Design: Retrospective cohort study.

Setting: National population-based study.

Patients: Patients with clinical stage T1b or greater gallbladder adenocarcinoma who underwent resection were identified from the National Cancer Database (2004-2015). Propensity scores were created for the odds of sufficient lymphadenectomy (≥6 lymph nodes) and were matched 1:1 based on sex, age, co-morbidity status, insurance status and facility type.

Main Outcome Measures: Primary outcome: number of lymph nodes removed. Secondary outcome: overall survival (OS).

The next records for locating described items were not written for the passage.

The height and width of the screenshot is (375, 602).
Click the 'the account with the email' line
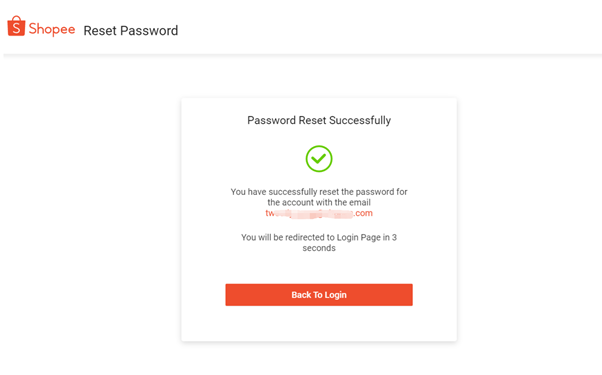point(319,202)
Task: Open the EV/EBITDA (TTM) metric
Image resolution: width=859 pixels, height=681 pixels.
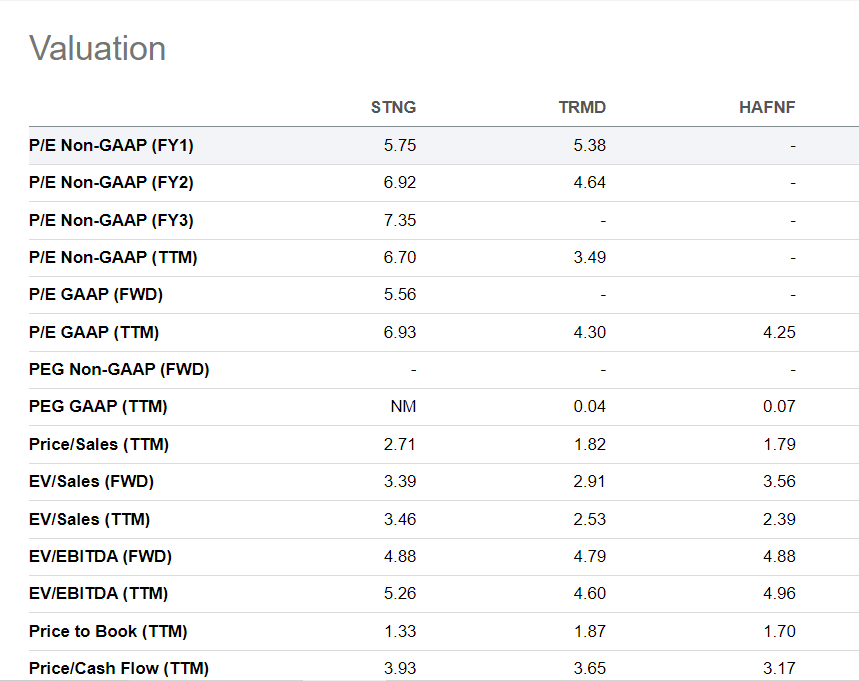Action: point(99,594)
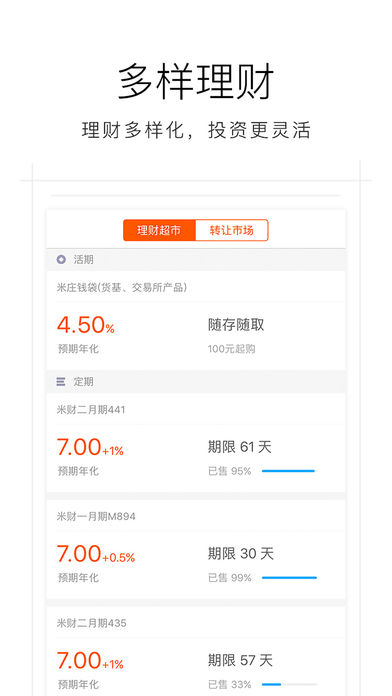This screenshot has height=696, width=392.
Task: Click the 活期 section header
Action: 196,260
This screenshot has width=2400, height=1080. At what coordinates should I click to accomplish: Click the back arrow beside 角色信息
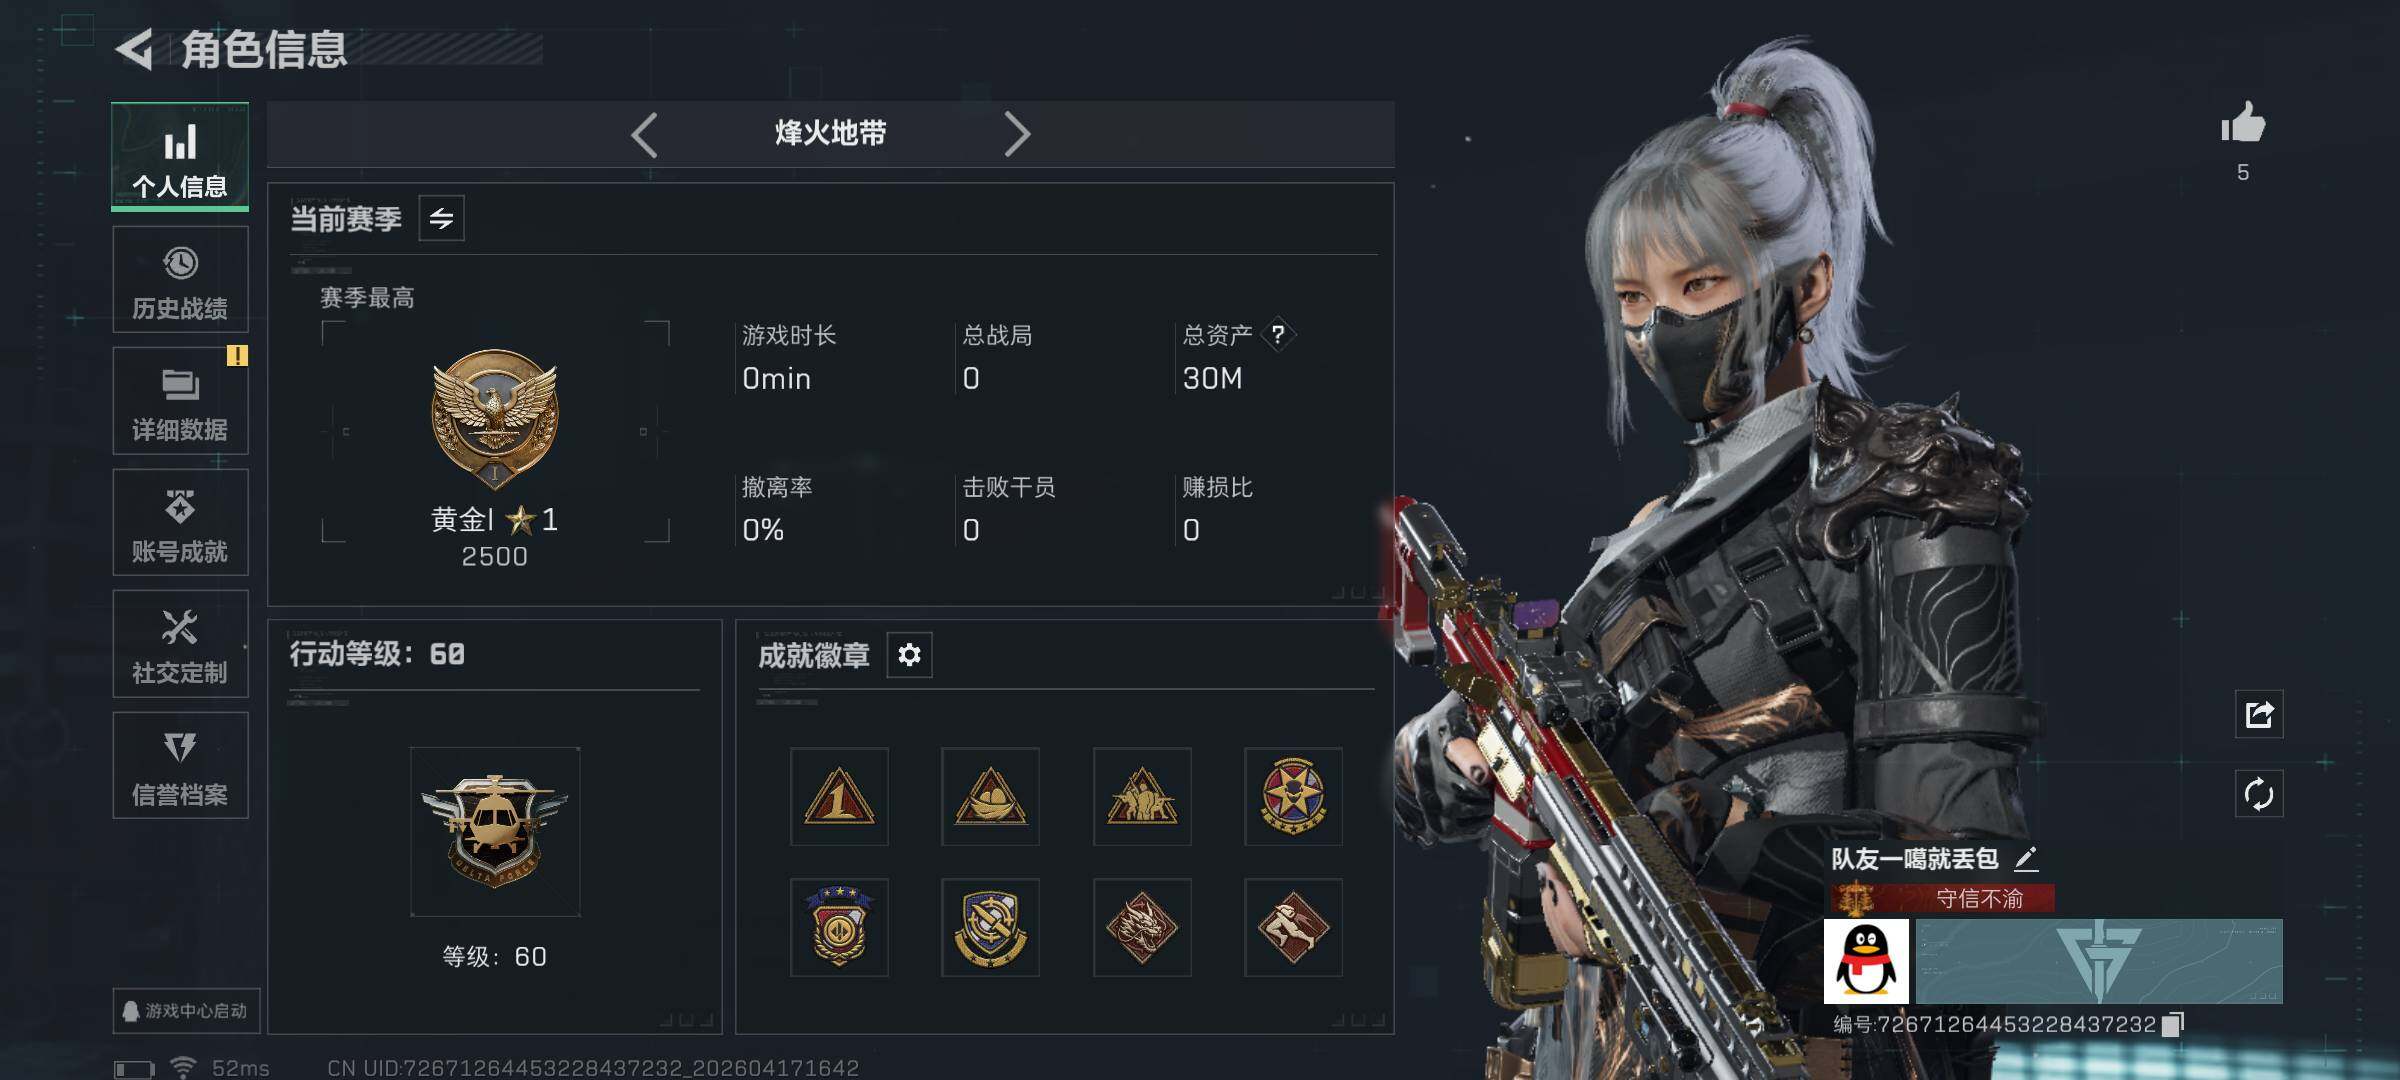134,49
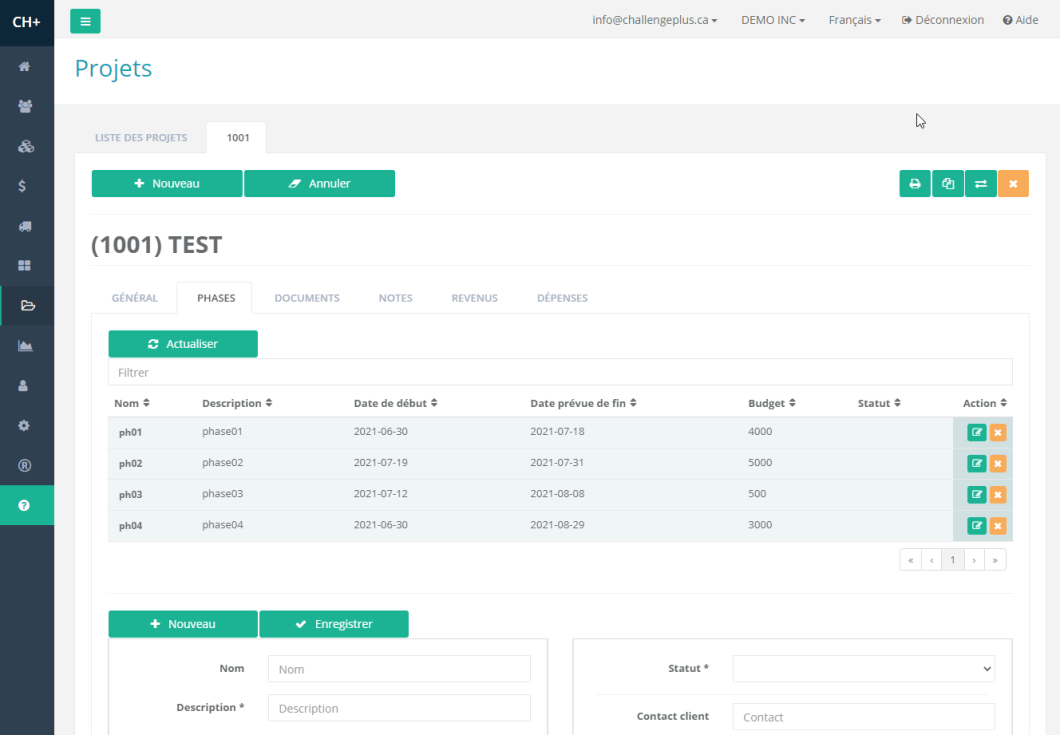
Task: Delete phase ph03 with its orange X
Action: 998,495
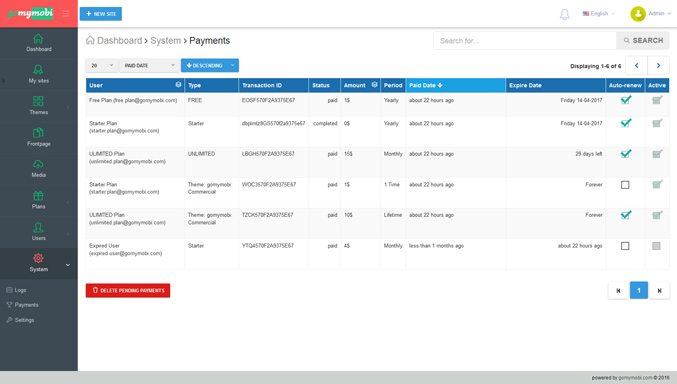The width and height of the screenshot is (677, 384).
Task: Toggle the hamburger menu icon beside logo
Action: coord(66,14)
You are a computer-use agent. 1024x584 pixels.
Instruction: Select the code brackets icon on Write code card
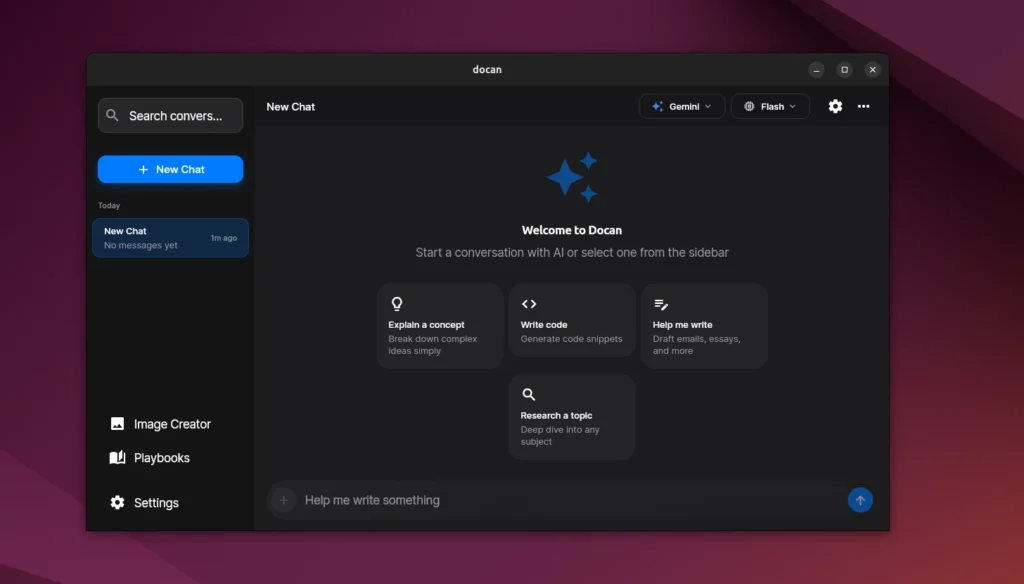point(529,303)

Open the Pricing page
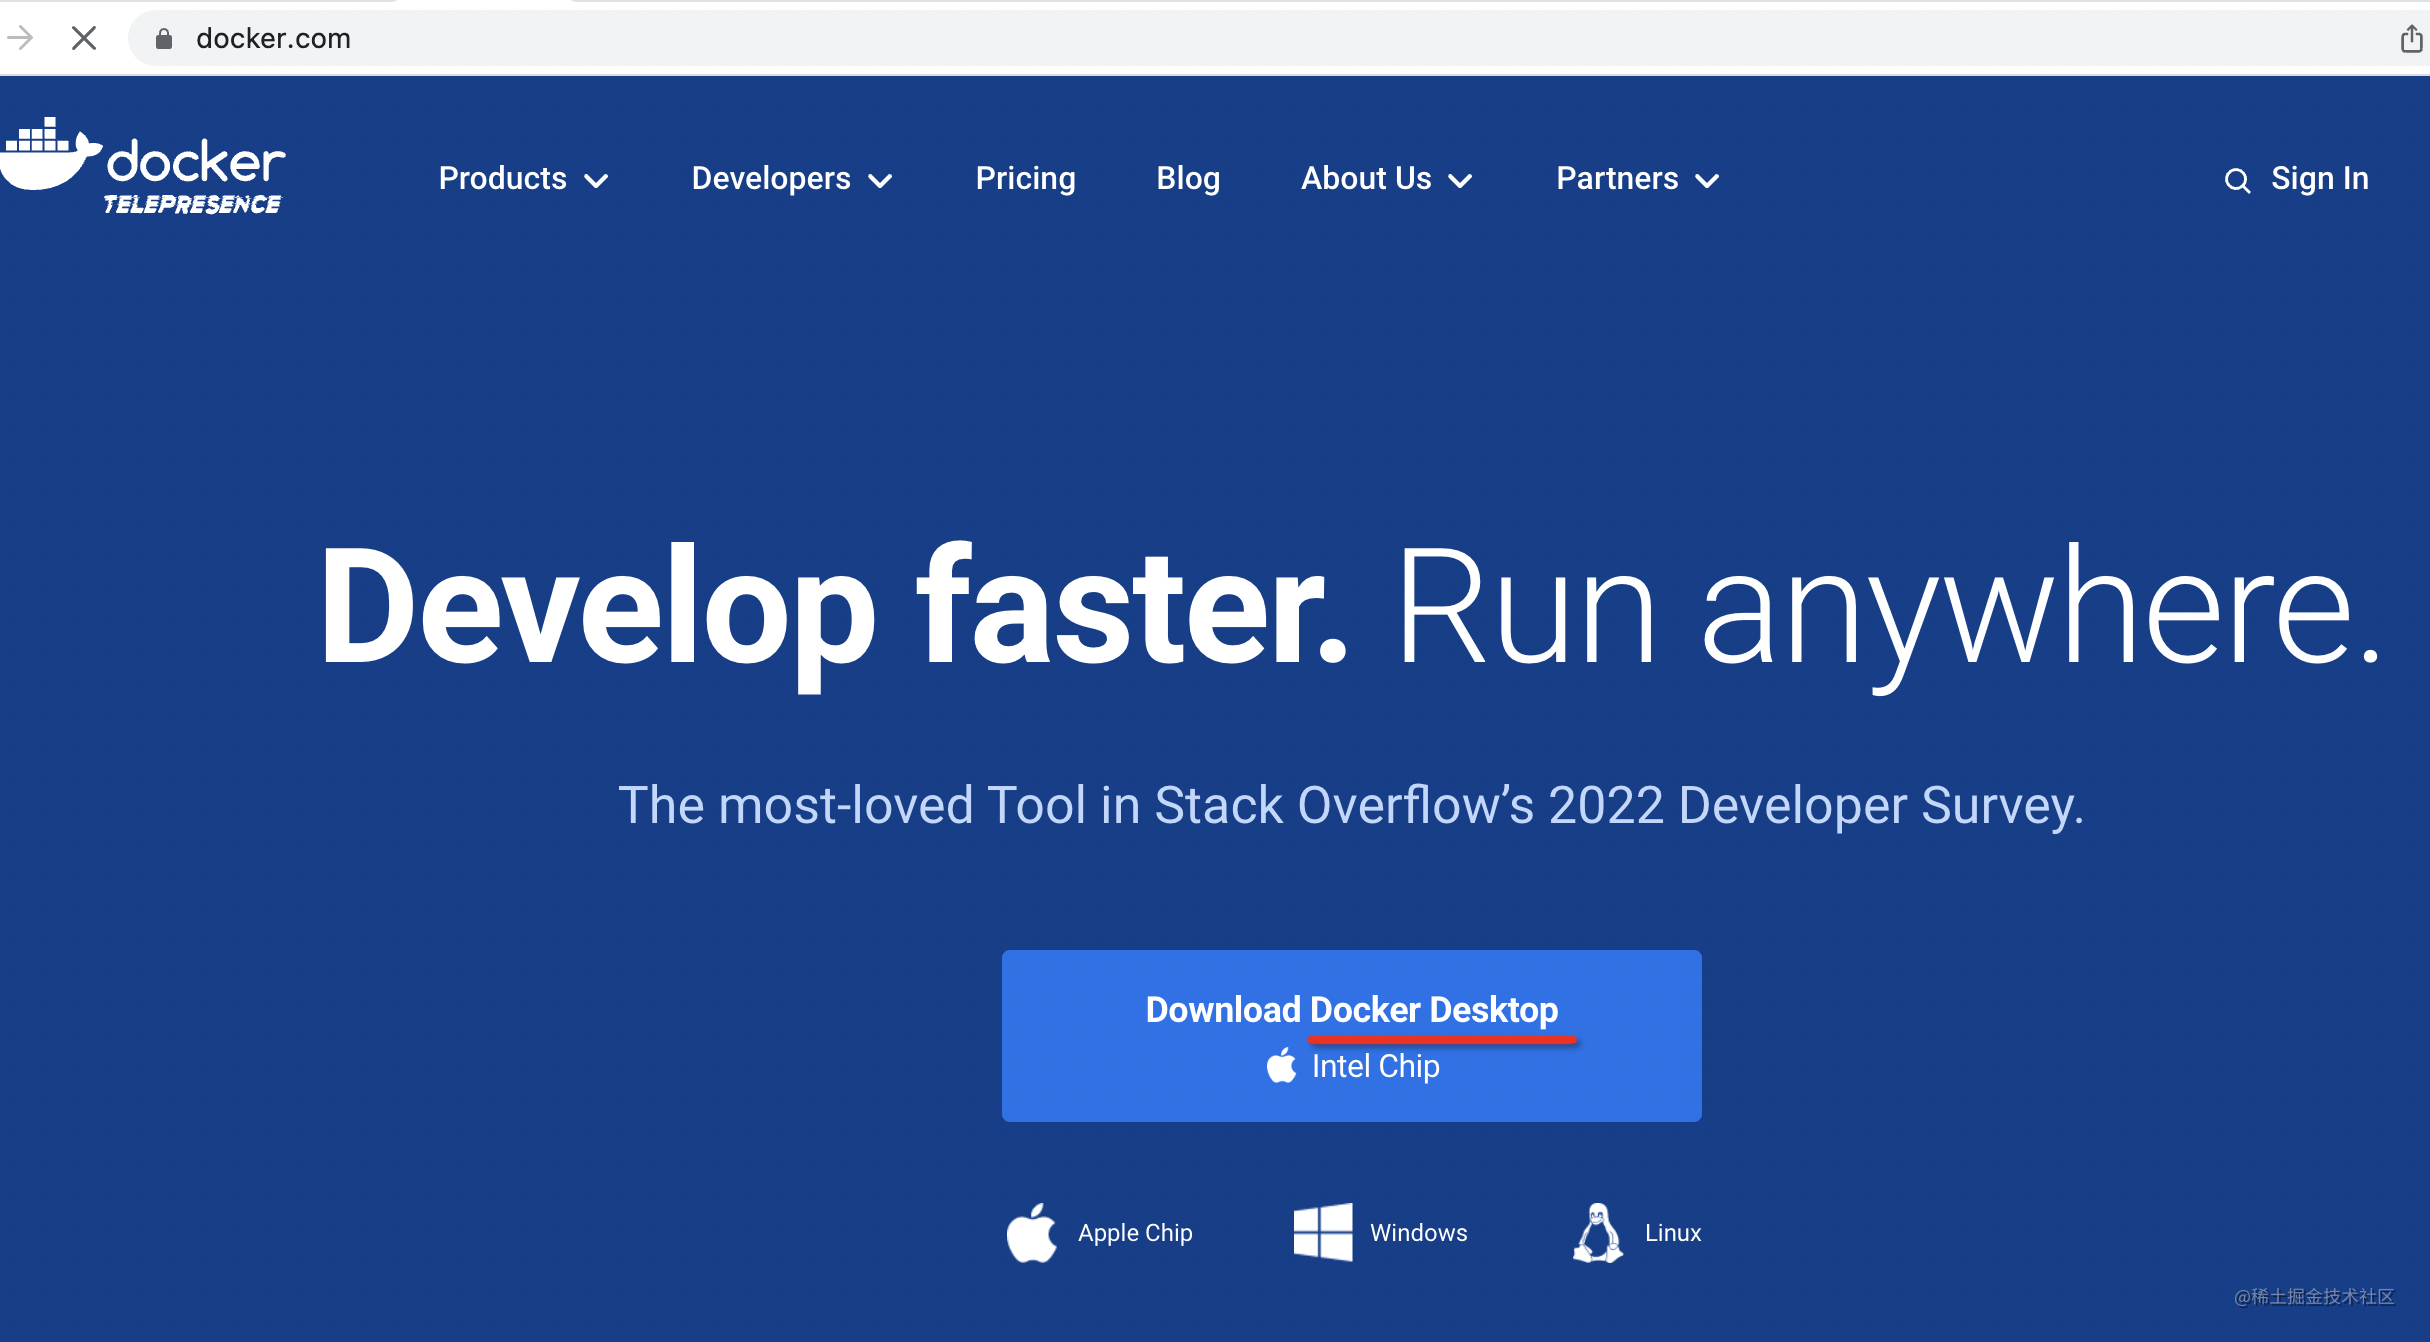click(x=1025, y=179)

Results: Overall, 3713 patients were identified: 63.5% had N0 disease and 36.5% had N1-2 disease. The median number of lymph nodes evaluated in N0 patients was 1 (IQR 0-3), versus 2 lymph nodes in N1-2 disease (IQR 1-5) (p<0.0001). A sufficient lymphadenectomy was performed in twice as many patients with N1-2 disease as compared to N0 disease (21.9% v 11.1%, p<0.0001). In patients with N0 disease, sufficient lymphadenectomy was associated with a significant survival benefit: OS 92.2 months versus 33.5 months (log-rank, p<0.0001).

Conclusions: The majority of patients with gallbladder adenocarcinoma do not undergo dissection of the recommended number of lymph nodes. As a result, many patients with N0 disease are likely under-staged. This discordance is associated with a significant survival disadvantage. Insufficient lymphadenectomy may promote this survival disadvantage by allowing local tumor recurrence or by negatively influencing decisions regarding adjuvant therapy.